- Material for this task -
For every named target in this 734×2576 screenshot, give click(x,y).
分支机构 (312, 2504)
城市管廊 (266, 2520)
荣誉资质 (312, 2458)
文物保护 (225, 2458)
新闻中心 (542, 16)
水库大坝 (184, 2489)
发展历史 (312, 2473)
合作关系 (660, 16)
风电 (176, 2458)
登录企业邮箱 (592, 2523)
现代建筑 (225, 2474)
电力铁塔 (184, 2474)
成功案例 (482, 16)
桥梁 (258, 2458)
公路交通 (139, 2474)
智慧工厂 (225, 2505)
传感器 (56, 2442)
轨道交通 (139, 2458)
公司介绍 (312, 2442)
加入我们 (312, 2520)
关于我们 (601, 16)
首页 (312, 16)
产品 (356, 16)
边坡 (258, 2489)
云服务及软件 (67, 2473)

- Exercise brief -
Repeat, character for character, the lines from the one that holds "城市管廊 (266, 2520)" to the final line of the material, inclusive, and no other lines.

- Response area -
城市管廊 (266, 2520)
荣誉资质 (312, 2458)
文物保护 (225, 2458)
新闻中心 (542, 16)
水库大坝 (184, 2489)
发展历史 (312, 2473)
合作关系 (660, 16)
风电 (176, 2458)
登录企业邮箱 (592, 2523)
现代建筑 (225, 2474)
电力铁塔 (184, 2474)
成功案例 (482, 16)
桥梁 (258, 2458)
公路交通 (139, 2474)
智慧工厂 (225, 2505)
传感器 (56, 2442)
轨道交通 (139, 2458)
公司介绍 (312, 2442)
加入我们 (312, 2520)
关于我们 (601, 16)
首页 (312, 16)
产品 (356, 16)
边坡 (258, 2489)
云服务及软件 (67, 2473)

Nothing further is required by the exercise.